Records shown:
^^^^

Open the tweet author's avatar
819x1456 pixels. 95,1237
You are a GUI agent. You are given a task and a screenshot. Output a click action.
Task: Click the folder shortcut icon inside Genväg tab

^^^^

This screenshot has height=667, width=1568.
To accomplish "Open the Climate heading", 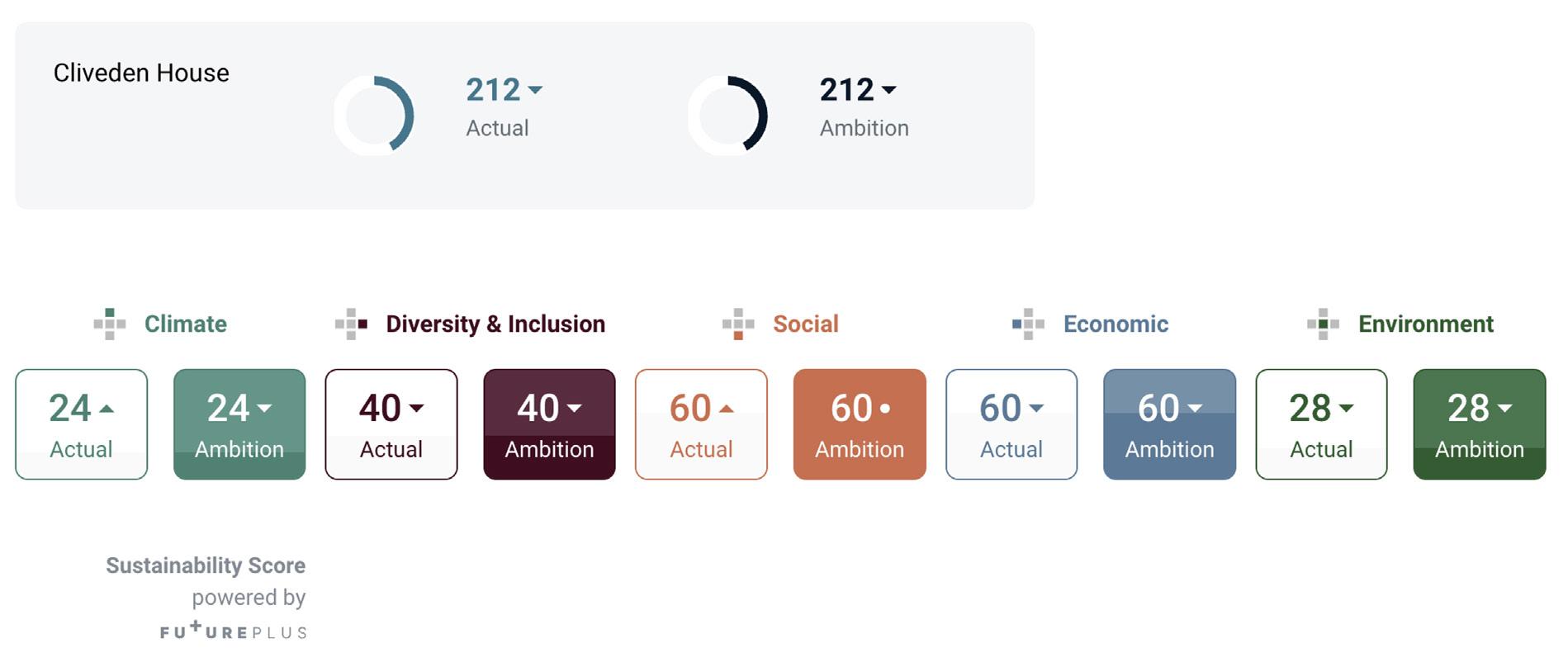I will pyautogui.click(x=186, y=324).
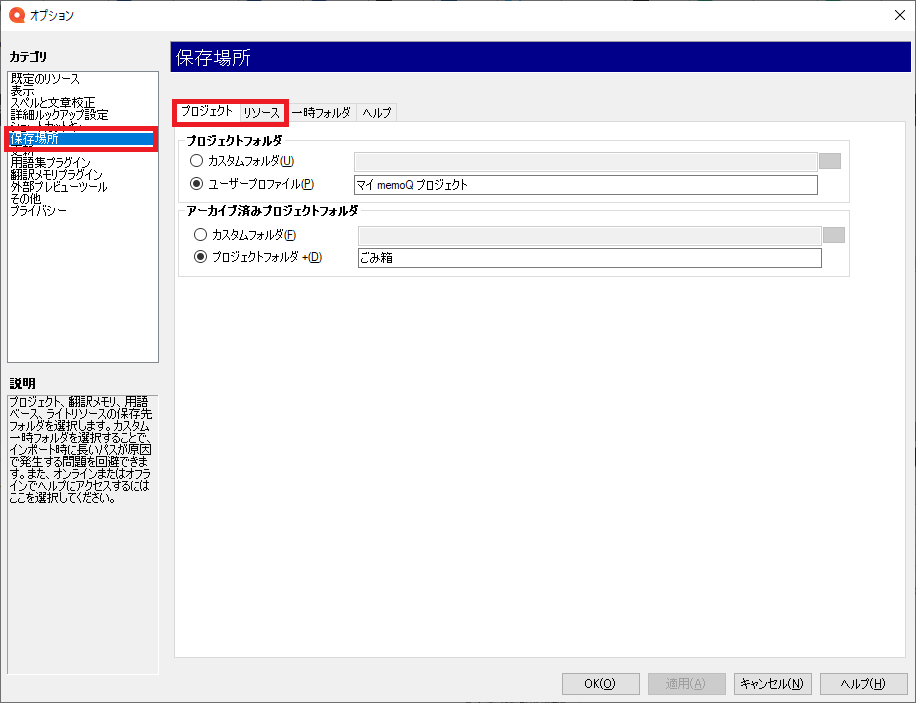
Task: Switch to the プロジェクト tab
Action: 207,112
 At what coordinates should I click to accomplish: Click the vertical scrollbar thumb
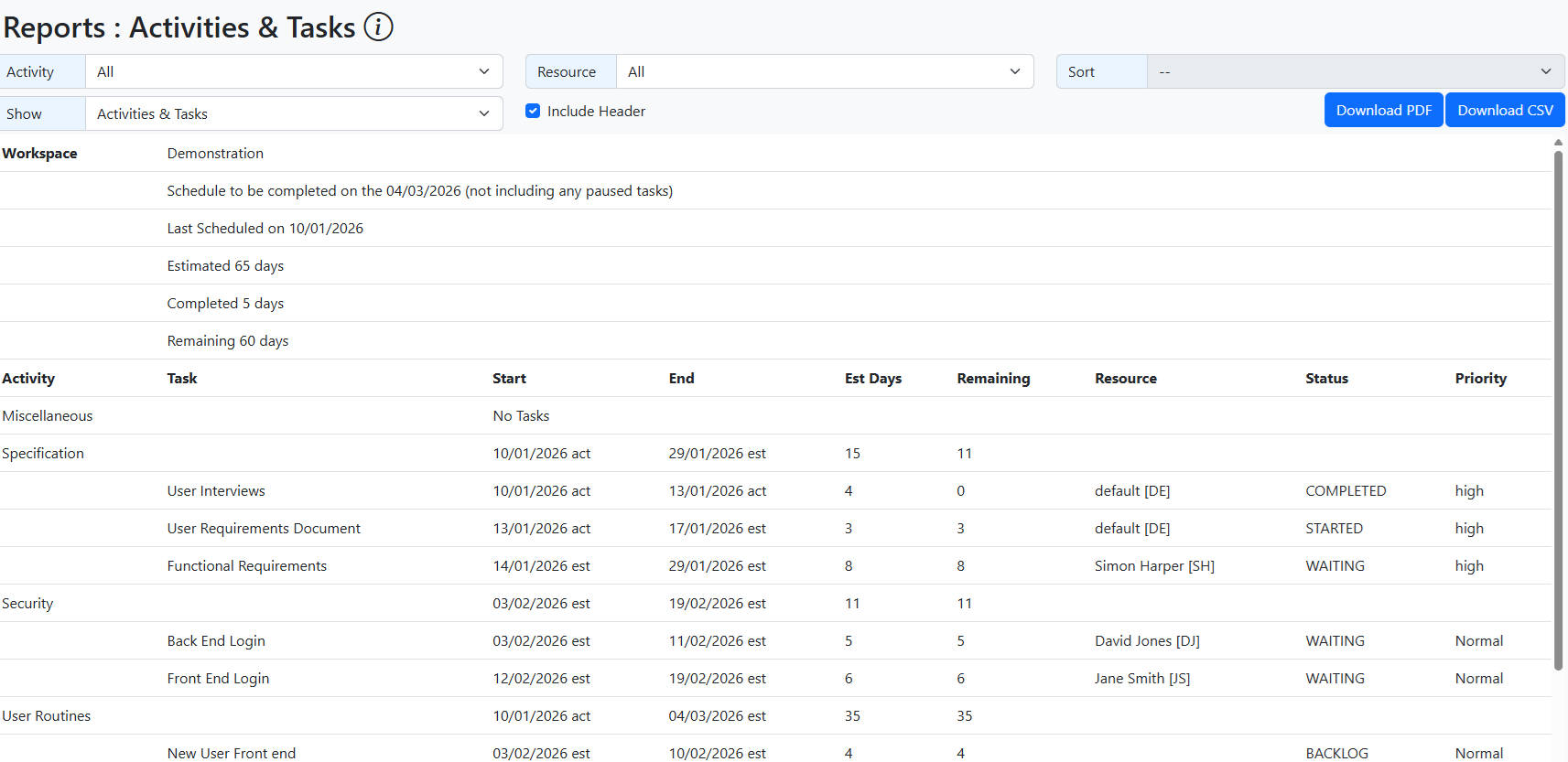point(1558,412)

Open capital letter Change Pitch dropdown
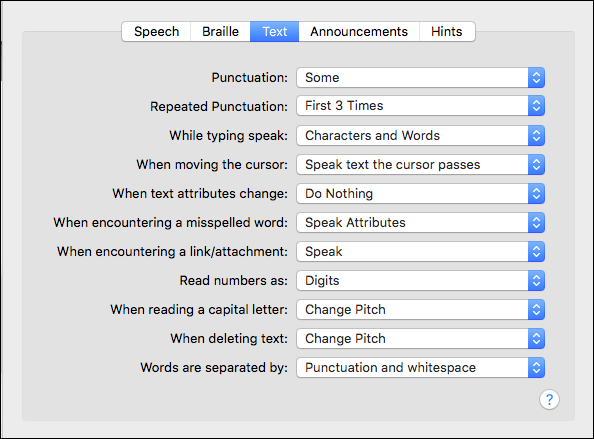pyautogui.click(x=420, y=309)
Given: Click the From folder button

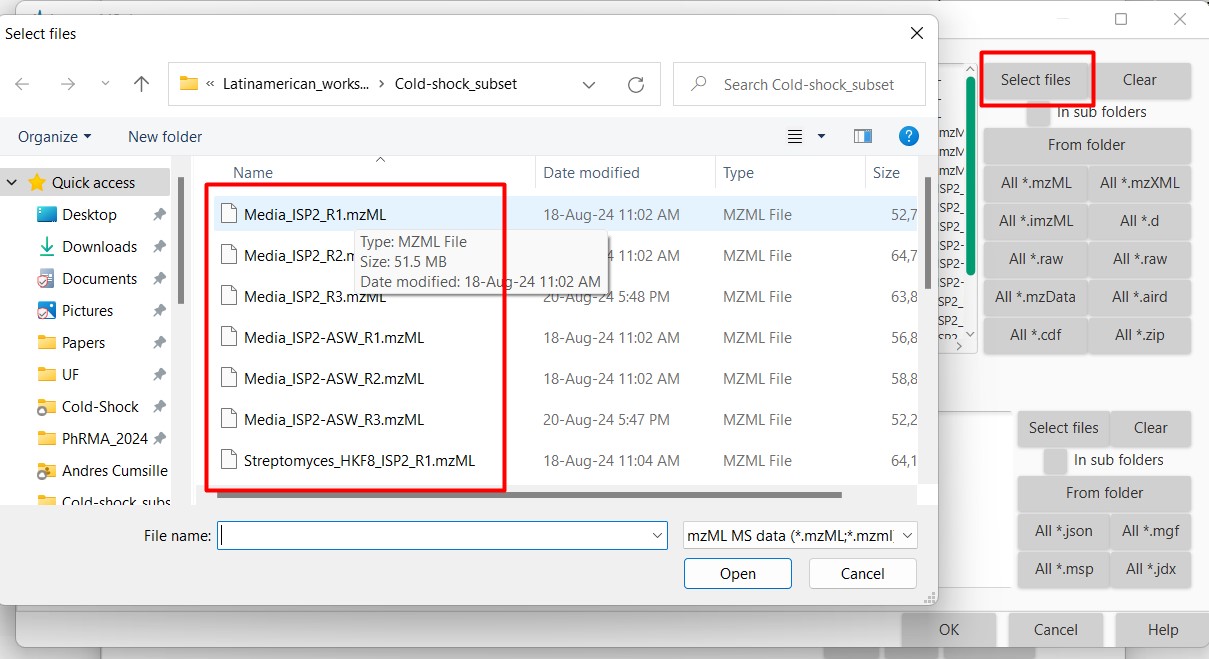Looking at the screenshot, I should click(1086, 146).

^^^^

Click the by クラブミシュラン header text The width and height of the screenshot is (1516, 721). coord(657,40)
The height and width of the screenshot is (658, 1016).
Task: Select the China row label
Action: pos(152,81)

^^^^

What is needed:
What you return should be exactly the lines above, starting at the one with "Open the tweet author's avatar" and ending at the one with "Task: Click the", and nothing else.

Your response:
Open the tweet author's avatar
819x1456 pixels. 95,1237
You are a GUI agent. You are given a task and a screenshot. Output a click action.
Task: Click the folder shortcut icon inside Genväg tab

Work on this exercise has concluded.